Regarding the duration of the proceedings, unfortunately these proceedings sometimes take a very long time (too long). The proceedings are usually very legal in nature. The parties have the opportunity to comment in detail, submit evidence, expert opinions, analyses, etc. All of this takes time. We have cases where the athletes’ statements are over 1,000 pages long. These points then have to be reassessed and clarified, and at some point the case goes before the sports court for a first-instance decision. If this ruling is not accepted and is appealed, a lot of time passes again.

Thank you.
So wrt ‘results management’ if Kelly had not pressured Simmonds on whether she’d had an AAF (interpretations of this differ) and she had not shared this, together with the thrust of her defence, then the ITA would (assumed) not have published the existence of the provisional suspension (which Simmonds applied for and which started on 6th February).

On the wider aspect of contaminants (ingested directly) would you like to comment on the ADRV and CAS appeal decision of Lizzy Banks?
UKAD decided that she bore ‘no fault or negligence’ but WADA appealed that and CAS decided that because (massive simplification) the source of the contaminant could not be identified - a critical requirement for a ‘no fault or negligence’ finding - that a two year suspension was justified.
Given lab ability to detect nanoscopically small concentrations of substances, should the system not get a grip of MRLs?

CAS Judgement:

Banks’ take:

WADA’s Director General Olivier Niggli made a strong public statement about the issues of contamination in sport:

“Today there is a contamination problem. This does not mean that there are more cases of this kind than in the past, the fact is that laboratories are more efficient in detecting even infinitesimal quantities of substances. The quantities are so small that you can get contaminated by doing harmless things. The truth is that we hear a lot of stories and I understand the public opinion that can end up thinking that we take everything. With thresholds we would not have seen all these cases. What we need to understand is whether we are ready to accept microdosing and where it is right to stop. A working table will be created precisely for this type of reflection.”

#### What this exercise asks:
a – Answer these questions from the anti-doping discussion:
(i) How long are some athletes' statements, according to the passage?
(ii) On what date did Simmonds' provisional suspension start?
(iii) What did UKAD decide about Lizzy Banks before WADA appealed?
b – Resume the anti-doping discussion on contamination, picking up right after its final sentence.

#### Stored records:
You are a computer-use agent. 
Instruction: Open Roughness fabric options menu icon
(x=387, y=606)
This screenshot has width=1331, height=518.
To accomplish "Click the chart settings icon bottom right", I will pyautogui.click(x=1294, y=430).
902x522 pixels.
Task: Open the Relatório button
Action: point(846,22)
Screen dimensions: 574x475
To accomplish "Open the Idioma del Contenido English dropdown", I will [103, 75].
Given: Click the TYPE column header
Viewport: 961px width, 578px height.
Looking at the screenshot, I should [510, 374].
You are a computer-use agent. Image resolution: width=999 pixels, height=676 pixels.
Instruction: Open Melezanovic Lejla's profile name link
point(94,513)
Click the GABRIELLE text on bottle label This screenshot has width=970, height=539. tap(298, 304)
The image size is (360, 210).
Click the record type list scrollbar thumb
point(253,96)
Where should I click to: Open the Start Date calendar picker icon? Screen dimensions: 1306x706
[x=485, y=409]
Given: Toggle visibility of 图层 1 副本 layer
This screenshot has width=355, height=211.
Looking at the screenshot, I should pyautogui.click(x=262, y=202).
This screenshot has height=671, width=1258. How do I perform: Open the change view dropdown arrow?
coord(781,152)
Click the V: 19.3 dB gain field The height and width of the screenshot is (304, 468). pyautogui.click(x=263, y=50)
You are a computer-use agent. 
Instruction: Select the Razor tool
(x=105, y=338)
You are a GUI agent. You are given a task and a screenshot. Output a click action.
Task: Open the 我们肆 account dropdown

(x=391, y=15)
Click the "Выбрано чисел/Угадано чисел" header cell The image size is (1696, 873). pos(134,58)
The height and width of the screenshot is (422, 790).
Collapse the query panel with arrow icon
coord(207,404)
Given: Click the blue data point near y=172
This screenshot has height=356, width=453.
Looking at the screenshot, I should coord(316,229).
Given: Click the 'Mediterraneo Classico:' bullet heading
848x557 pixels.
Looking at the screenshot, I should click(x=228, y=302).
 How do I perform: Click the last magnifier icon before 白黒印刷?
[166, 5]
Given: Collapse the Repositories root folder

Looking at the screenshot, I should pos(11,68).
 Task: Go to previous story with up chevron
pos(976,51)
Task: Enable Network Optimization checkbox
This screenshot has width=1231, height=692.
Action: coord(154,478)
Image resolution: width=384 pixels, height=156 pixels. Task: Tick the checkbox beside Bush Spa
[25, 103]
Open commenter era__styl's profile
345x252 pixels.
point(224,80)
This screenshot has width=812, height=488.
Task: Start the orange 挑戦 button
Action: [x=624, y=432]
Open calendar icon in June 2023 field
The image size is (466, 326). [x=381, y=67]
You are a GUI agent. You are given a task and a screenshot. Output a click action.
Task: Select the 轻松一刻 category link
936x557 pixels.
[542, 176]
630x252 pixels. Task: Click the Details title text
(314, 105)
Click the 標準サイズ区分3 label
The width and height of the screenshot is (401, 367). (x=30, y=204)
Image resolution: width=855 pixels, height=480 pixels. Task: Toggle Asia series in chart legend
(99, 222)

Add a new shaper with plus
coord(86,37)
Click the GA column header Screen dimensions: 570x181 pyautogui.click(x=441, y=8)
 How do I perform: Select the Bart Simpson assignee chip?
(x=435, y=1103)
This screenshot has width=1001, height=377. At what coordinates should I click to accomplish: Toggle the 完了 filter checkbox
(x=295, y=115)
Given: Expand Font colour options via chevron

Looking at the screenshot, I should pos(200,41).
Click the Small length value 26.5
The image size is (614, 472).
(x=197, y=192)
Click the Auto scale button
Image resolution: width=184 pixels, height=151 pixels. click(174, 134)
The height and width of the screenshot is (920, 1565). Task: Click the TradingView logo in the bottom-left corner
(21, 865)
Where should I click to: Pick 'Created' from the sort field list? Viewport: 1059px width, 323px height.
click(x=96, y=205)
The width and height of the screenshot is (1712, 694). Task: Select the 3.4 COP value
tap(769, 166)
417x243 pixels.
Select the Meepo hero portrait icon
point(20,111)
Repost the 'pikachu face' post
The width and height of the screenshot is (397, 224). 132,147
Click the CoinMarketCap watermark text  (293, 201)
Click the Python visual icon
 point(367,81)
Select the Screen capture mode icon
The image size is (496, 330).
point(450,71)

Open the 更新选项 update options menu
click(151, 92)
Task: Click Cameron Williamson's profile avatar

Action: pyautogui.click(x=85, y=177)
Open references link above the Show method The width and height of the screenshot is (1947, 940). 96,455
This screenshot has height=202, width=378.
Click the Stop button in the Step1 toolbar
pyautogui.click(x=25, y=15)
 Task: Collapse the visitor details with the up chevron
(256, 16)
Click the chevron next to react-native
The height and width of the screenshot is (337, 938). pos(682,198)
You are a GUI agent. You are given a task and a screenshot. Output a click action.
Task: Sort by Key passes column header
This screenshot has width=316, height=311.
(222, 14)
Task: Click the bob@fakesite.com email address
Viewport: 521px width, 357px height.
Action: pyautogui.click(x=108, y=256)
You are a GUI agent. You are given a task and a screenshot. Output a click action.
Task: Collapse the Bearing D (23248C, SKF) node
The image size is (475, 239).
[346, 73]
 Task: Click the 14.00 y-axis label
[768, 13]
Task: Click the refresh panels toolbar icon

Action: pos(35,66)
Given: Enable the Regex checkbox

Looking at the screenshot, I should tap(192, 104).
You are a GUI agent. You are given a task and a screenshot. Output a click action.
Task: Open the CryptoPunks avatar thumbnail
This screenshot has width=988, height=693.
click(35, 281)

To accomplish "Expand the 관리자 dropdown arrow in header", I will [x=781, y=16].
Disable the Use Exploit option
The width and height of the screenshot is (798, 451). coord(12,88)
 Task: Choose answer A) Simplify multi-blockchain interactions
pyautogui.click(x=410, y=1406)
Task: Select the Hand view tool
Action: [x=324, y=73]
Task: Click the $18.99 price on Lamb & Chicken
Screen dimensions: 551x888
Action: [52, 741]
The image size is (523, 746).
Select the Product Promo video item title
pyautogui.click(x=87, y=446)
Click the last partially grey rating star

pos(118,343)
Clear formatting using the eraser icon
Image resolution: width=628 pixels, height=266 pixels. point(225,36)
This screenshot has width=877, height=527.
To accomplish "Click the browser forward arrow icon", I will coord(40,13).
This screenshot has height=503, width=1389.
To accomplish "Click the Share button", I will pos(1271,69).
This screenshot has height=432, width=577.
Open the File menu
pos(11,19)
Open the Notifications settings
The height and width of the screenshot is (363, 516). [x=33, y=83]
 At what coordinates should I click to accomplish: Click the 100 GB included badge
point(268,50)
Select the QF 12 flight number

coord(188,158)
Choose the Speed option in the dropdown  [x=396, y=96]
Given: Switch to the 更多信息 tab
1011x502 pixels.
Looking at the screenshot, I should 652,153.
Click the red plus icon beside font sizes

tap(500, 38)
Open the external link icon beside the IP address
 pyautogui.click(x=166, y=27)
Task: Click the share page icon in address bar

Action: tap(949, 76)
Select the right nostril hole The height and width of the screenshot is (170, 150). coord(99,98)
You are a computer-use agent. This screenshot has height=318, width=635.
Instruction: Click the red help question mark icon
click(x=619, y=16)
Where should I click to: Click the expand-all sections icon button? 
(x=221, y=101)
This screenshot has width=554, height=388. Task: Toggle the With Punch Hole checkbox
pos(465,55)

#### Results for each task:
a –
(i) Over 1,000 pages long.
(ii) 6th February.
(iii) That she bore "no fault or negligence."

b –
Yes, that can be assumed. The anti-doping organisation never publishes a provisional suspension on its own initiative. The ADO must inform the athlete and the association. In some cases, the association also insists that this be made public, especially in the case of very well-known athletes or at major events, in order to demonstrate transparency. And some athletes publish this information on their own initiative.

I must say in advance that I am not familiar with the details of the case.
But in general, the ability of laboratories to detect even the smallest doses of banned substances raises many questions and has led to many controversial decisions recently.
This is a point that is currently the subject of much debate. Some are calling for the introduction of limits (currently there is zero tolerance). However, such limits would open the door to micro-doping.

What is your opinion on this?

I suggest MRLs (Minimum Reporting Levels) for prohibited substances should be constructed, with inclusion on such a list prioritised for specific substances/types which are known to show up as contaminants in medications and supplements.
The MRL would need to take account of the risk that that substance might be used for microdosing.
The important balance is to deter (by discovery and penalty) PED use but avoid dragging athletes with nanoscopic traces through the expensive system (expensive in resources and very expensive/catastrophic to the athlete). If that means that microdosing is less deterred then, imho, that’s a balance worth hitting. There are bigger fish to fry. However there are people (and NADAs) out there with a far more informed opinion than this officer.

“Specified substances more likely to have been consumed or used by an athlete for a purpose other than the enhancement of sports performance. For example, diuretics and masking agents” WADA

Can you change the title to, “I work at an anti doping agency, ask me your questions”.

It’s better if there is a new thread every time there is an athlete with a positive so that the particulars of the case are discussed separately.